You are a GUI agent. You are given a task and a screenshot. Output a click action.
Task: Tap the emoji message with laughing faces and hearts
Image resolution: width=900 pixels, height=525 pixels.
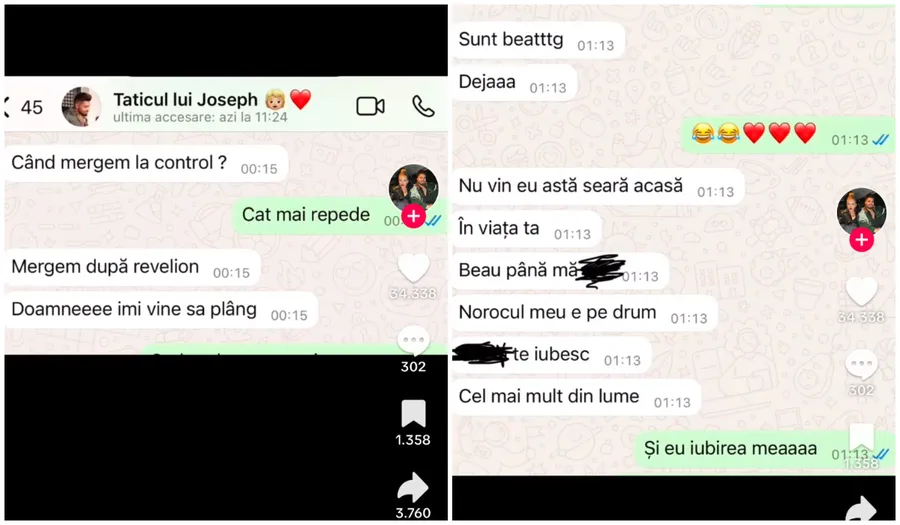click(788, 134)
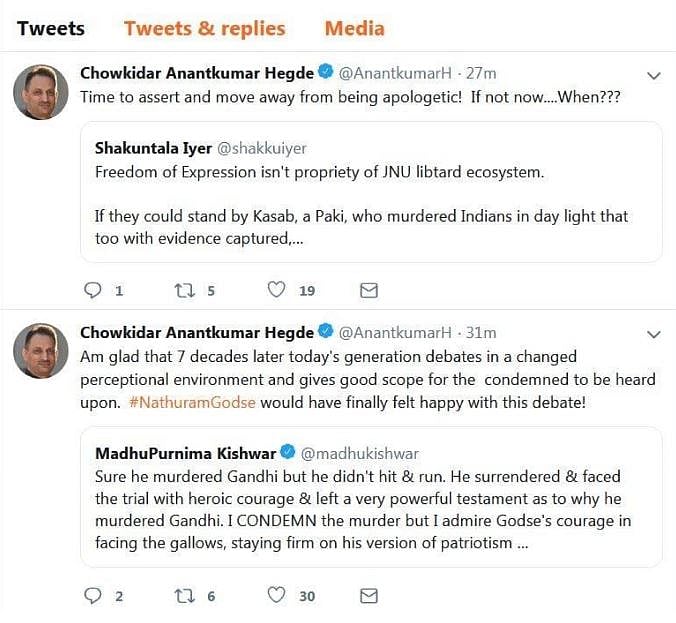This screenshot has height=623, width=676.
Task: Switch to the Tweets tab
Action: tap(51, 28)
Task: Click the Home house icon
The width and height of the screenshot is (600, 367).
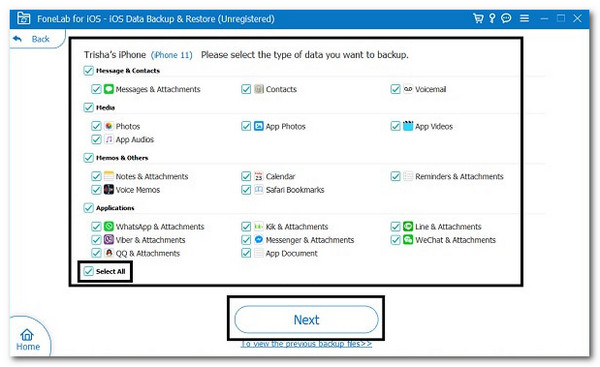Action: click(27, 335)
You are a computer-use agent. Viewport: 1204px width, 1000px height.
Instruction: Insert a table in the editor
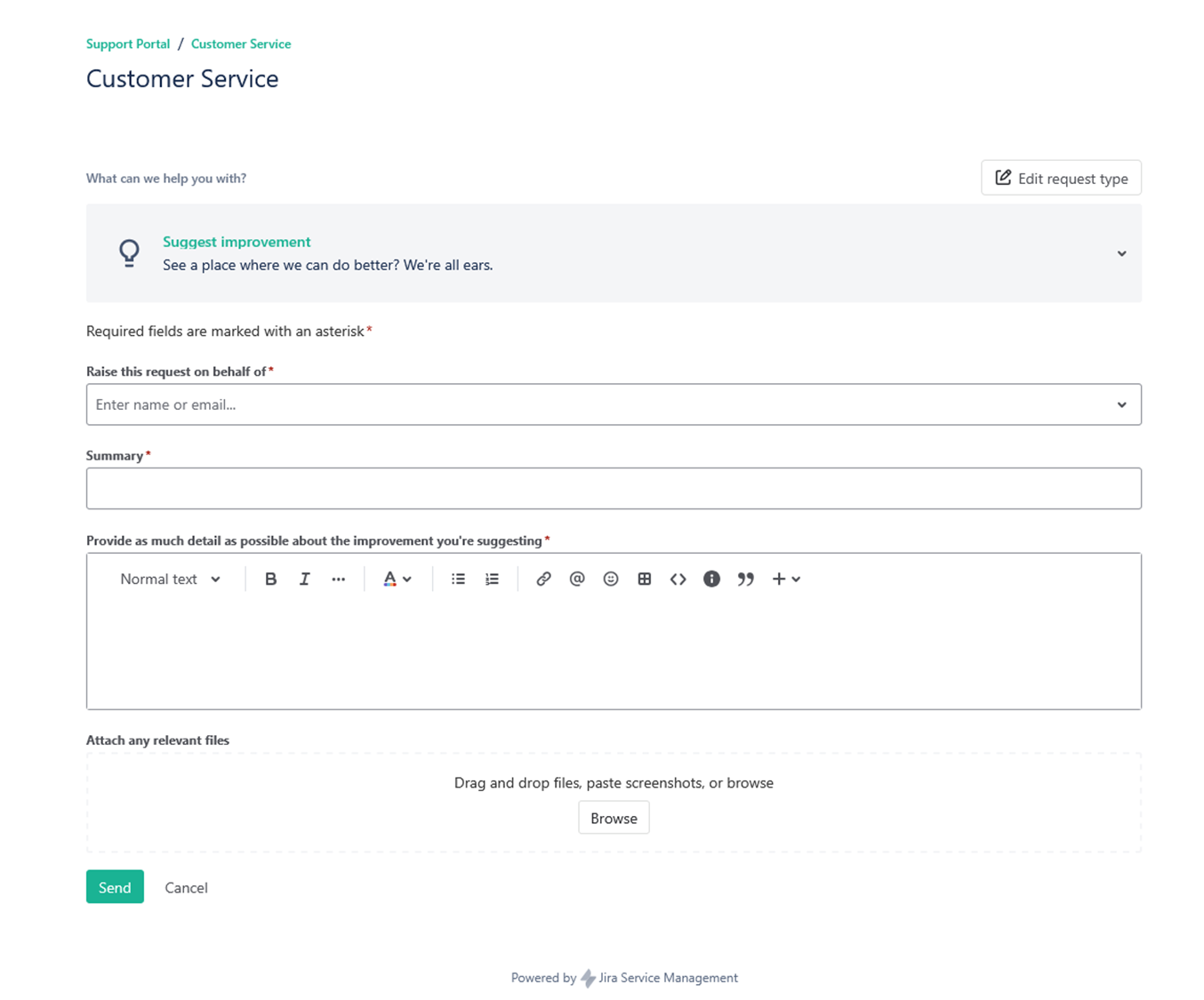(645, 579)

▶ **PROMPT**
Repeat the data word for word. Images are not part of the copy.

▶ **ANSWER**
You are a GUI agent. You are given a task and a screenshot. Output a click action.
Task: Tap the emoji message with laughing faces and hearts
Image resolution: width=900 pixels, height=525 pixels.
click(788, 134)
This screenshot has height=623, width=676.
Task: Switch to the Tweets tab
Action: tap(51, 28)
Task: Click the Home house icon
The width and height of the screenshot is (600, 367).
Action: click(27, 335)
You are a computer-use agent. Viewport: 1204px width, 1000px height.
Instruction: Insert a table in the editor
(645, 579)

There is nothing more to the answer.